Anaphylactic Shock: Kounis Hypersensitivity-Associated Syndrome Seems to be the Primary Cause.

Experiments have shown that anaphylaxis decreases cardiac output; increases left ventricular end diastolic pressure; induces severe early acute increase in respiratory resistance with pulmonary interstitial edema; and decreases splanchnic, cerebral, and myocardial blood flow more than what would be expected from severe arterial dilation and hypotension. This is attributed to the constrictive action of inflammatory mediators released during anaphylactic shock. Inflammatory mediators such as histamine, neutral proteases, arachidonic acid products, platelet-activating factor (PAF), and a variety of cytokines and chemokines constitute the pathophysiologic basis of Kounis hypersensitivity-associated acute coronary syndrome. Although the mechanisms of anaphylactic shock still remain to be elucidated, myocardial involvement due to vasospasm-induced coronary blood flow reduction manifesting as Kounis syndrome should be always considered. Searching current experimental and clinical literature on anaphylactic shock pathophysiology, causality, clinical appearance, and treatment via PubMed showed that differentiating global hypoperfusion from primary tissue suppression due to mast cell mediator constrictive action on systemic arterial vasculature is a challenging procedure. Combined tissue suppression from arterial involvement and peripheral vasodilatation, perhaps, occur simultaneously. In cases of anaphylactic shock treatment targeting the primary cause of anaphylaxis together with protection of coronary vasculature and subsequently the cardiac tissue seems to be of paramount importance.

Introduction

It is generally believed, that during anaphylactic shock, the observed myocardial damage and ventricular dysfunction is the result of depression of cardiac output due to coronary hypoperfusion from systemic vasodilation, leakage of plasma and volume loss due to increased vascular permeability, and reduced venous return. It has been reported that during anaphylactic shock circulating blood volume may decrease by as much as 35% within 10 min due to transfer of intravascular fluid to extravascular space.[1] Furthermore, severe vasodilation resistant to epinephrine and responding only to other potent vasoconstrictors has been also reported.[2]

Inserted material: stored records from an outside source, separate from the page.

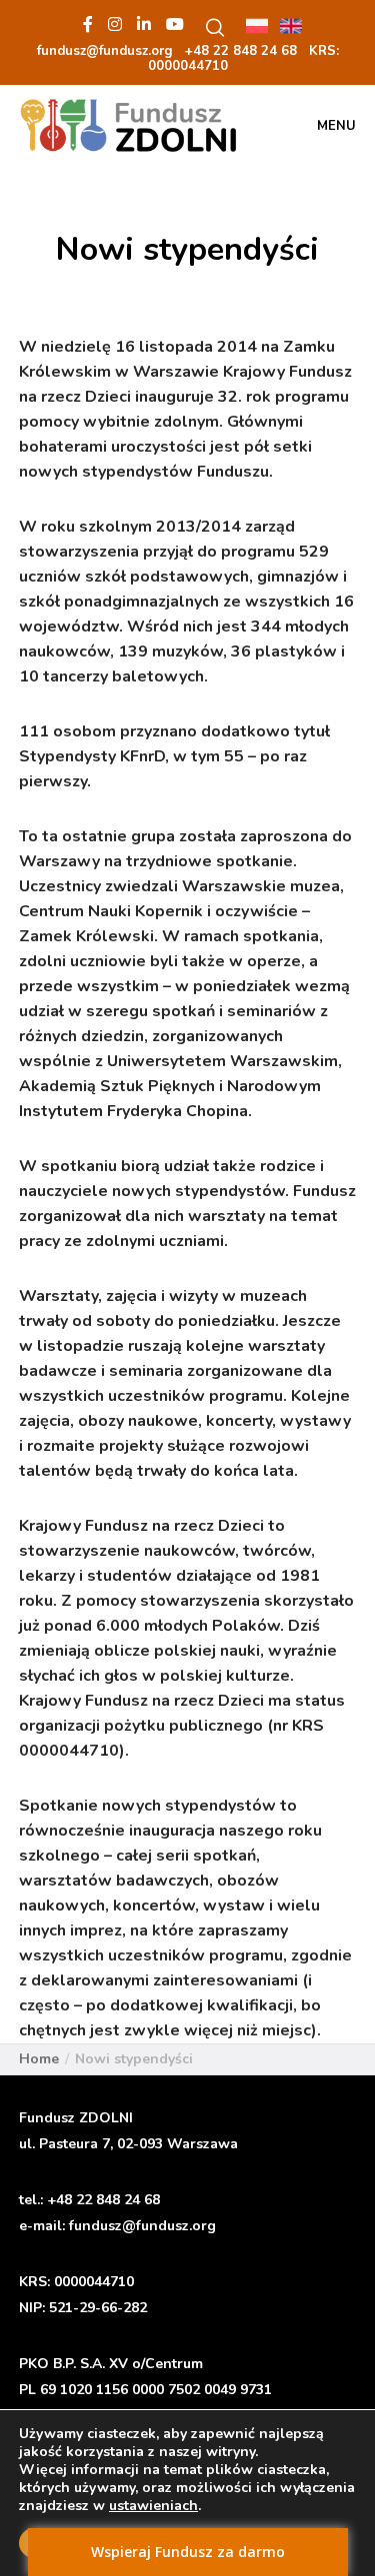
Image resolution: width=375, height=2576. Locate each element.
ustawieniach (153, 2506)
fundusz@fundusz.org (142, 2225)
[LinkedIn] (144, 24)
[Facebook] (88, 24)
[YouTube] (175, 24)
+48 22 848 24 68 (103, 2199)
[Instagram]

This effective shift of fluid volume is countered by compensatory vasopressor mechanisms involving the release of epinephrine and norepinephrine together with activation of angiotensin system.[3] The ensuing increase in catecholamines might produce varied effects. Some patients during anaphylactic episodes experience maximum peripheral vasoconstriction due to increased vascular resistance while others have decreased systemic vascular resistance. The variable effects of internal compensatory mechanisms might explain why epinephrine injections sometimes fail to help acute and severe allergy. Furthermore, the endogenous catecholamine release which can be enhanced by therapeutic administration can have an adverse effect in myocardium, including ischemic chest pain and electrocardiographic changes even in the absence of existing coronary disease.[45] Indeed, platelets from patients suffering from angina pectoris are more sensitive to increased endogenous serum epinephrine levels and therefore are prone to get activated and aggregate in order to induce thrombotic events.[6] In anaphylactic shock, experiments with ovalbumin-sensitized guinea pigs[7] have shown that left ventricular end diastolic pressure raises within 3 min following antigen challenge; while, contemporarily, cardiac output declines by 90%. These have forced the researchers to conclude that the view of registered anaphylactic cardiac damage might be due to peripheral vasodilatation should be definitively excluded. Other recent experimental findings[8] have shown that during anaphylactic shock the cerebral blood flow decreases more than what would be expected from severe arterial hypotension. This was attributed to the early and direct action of anaphylactic mediators on cerebral vessels. Concurrent changes in airway-lung mechanics, such as respiratory resistance and reactance response to ovalbumin-induced anaphylactic shock in allergic rats have been also studied.[9] It was found that an early increase in respiratory resistance followed by a decrease in respiratory reactance consistent with initial acute bronchoconstriction occurs and this is followed by pulmonary capillary leakage into smaller airspaces.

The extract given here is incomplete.